Stored data
━━━━━━━━
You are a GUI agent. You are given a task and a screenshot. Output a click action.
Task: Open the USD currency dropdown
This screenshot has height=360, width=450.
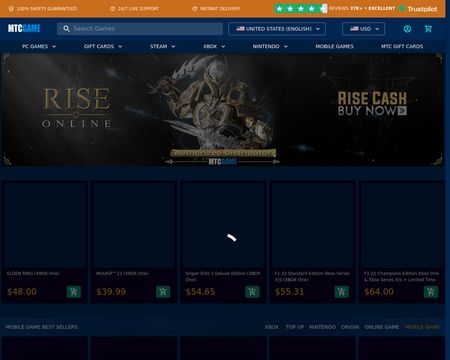(x=363, y=29)
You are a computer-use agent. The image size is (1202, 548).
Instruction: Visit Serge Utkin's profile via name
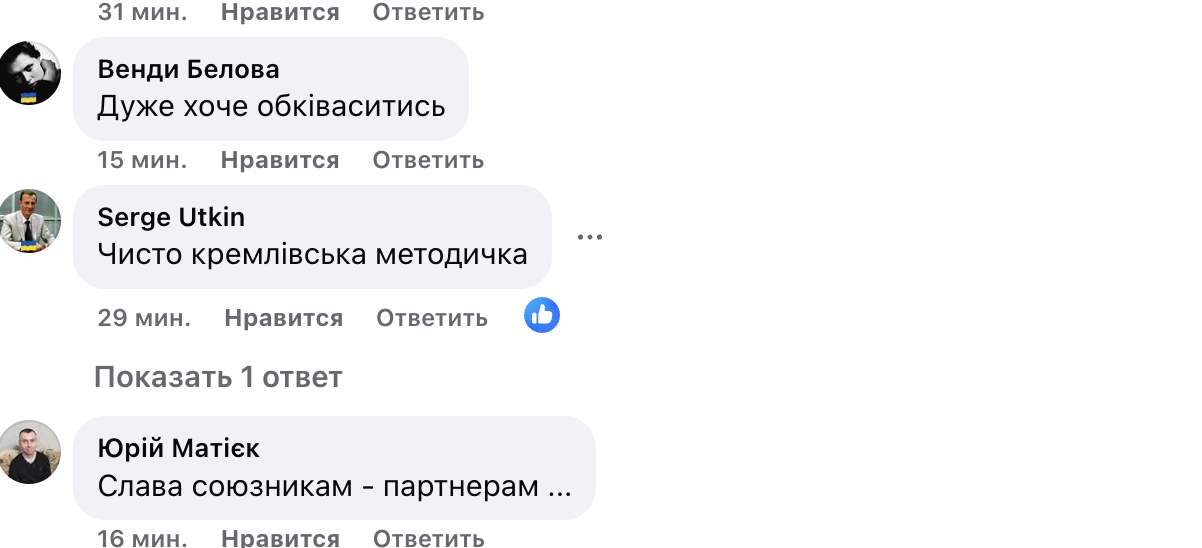pos(171,217)
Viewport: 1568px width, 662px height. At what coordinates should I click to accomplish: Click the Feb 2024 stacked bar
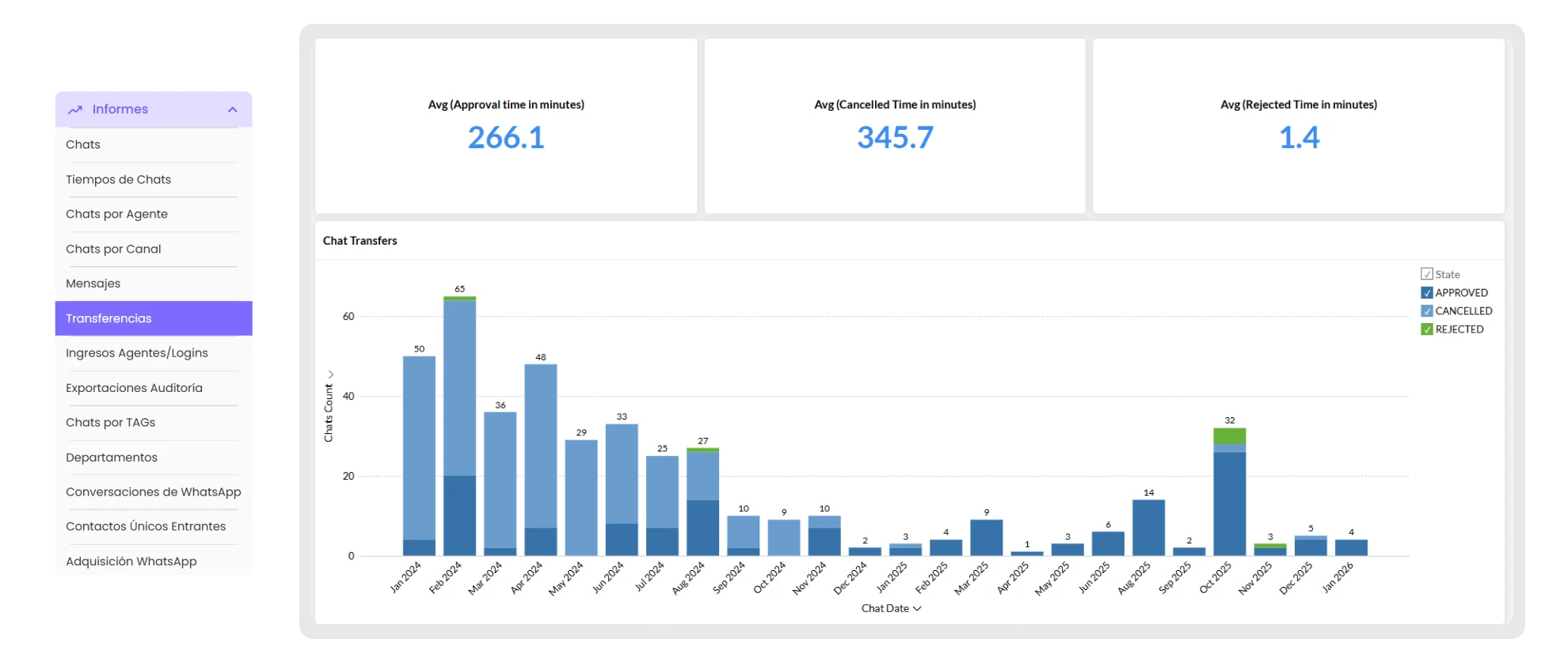pos(459,428)
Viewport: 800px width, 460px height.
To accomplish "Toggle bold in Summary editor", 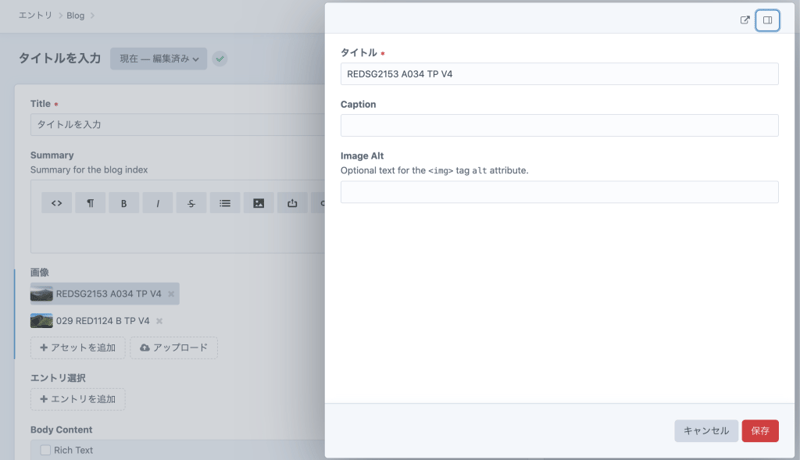I will pyautogui.click(x=124, y=203).
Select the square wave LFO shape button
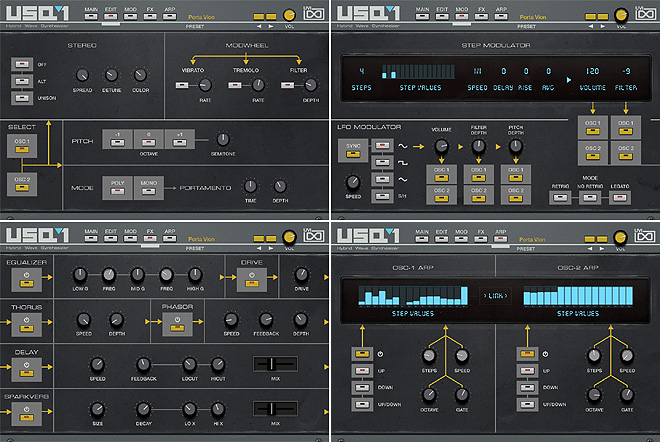 [384, 162]
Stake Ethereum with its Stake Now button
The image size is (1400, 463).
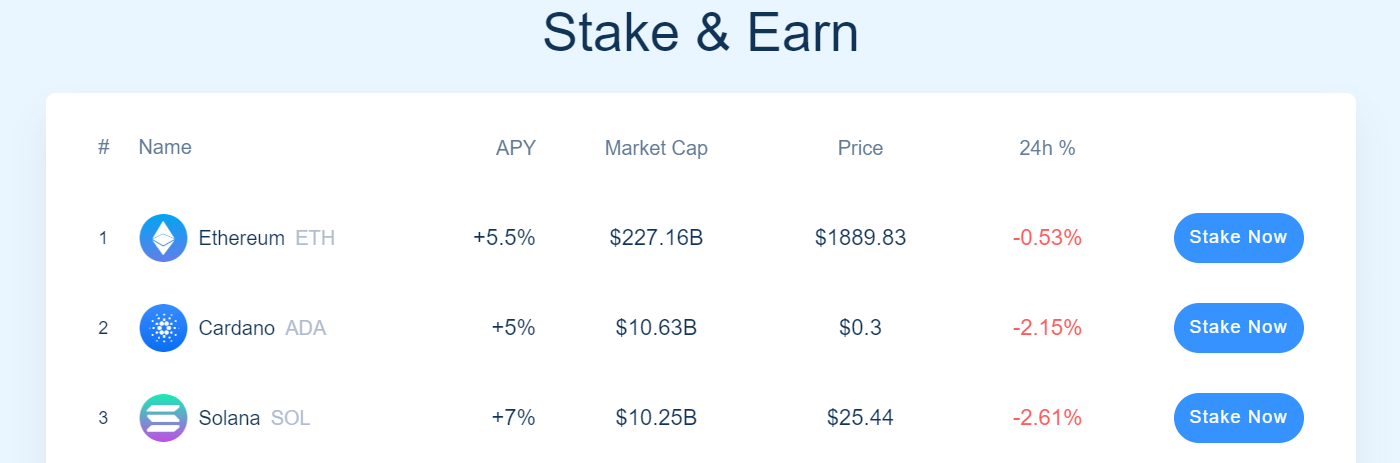[1238, 238]
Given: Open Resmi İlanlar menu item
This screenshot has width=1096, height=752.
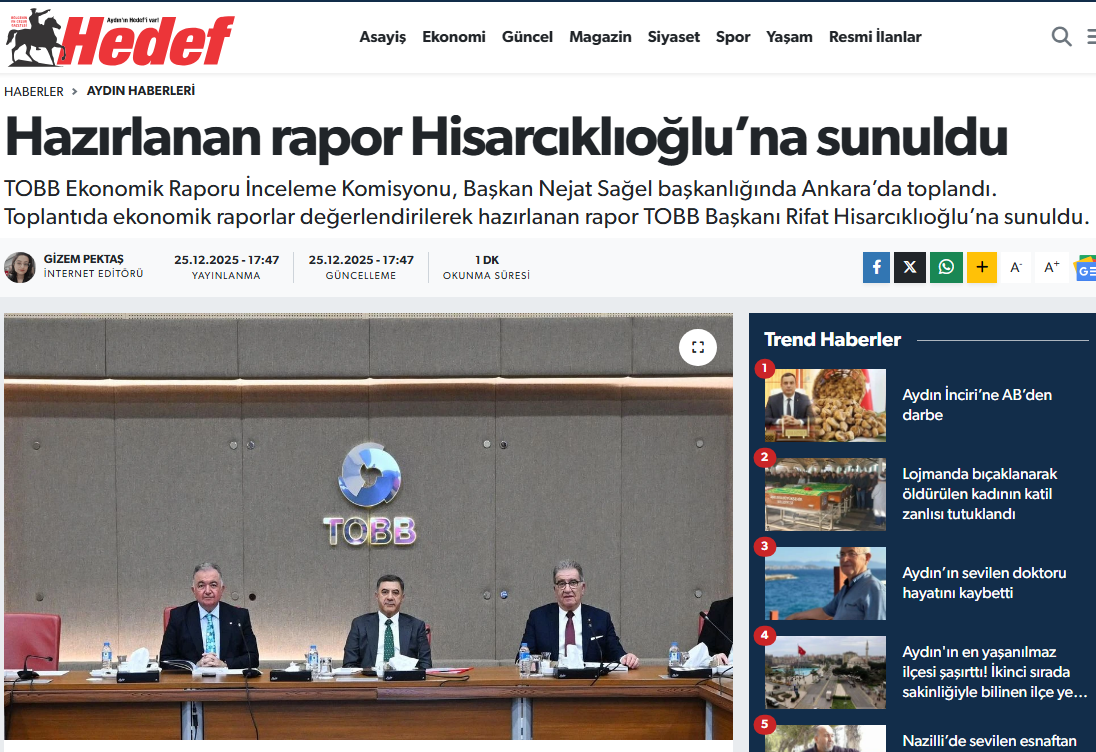Looking at the screenshot, I should pos(875,37).
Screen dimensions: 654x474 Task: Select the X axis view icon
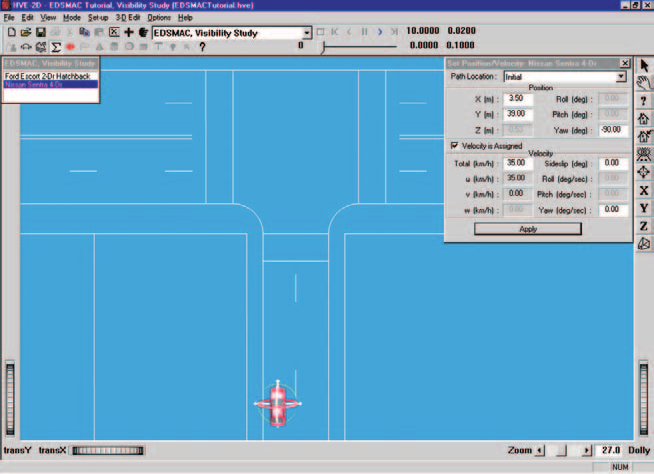(x=644, y=191)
━━━━━━━━
Repeat the stretch of the records from the line containing "Screen dimensions: 654x474" through the end of the records, omitting the pictures.

Screen dimensions: 654x474 Task: Select the X axis view icon
(x=644, y=191)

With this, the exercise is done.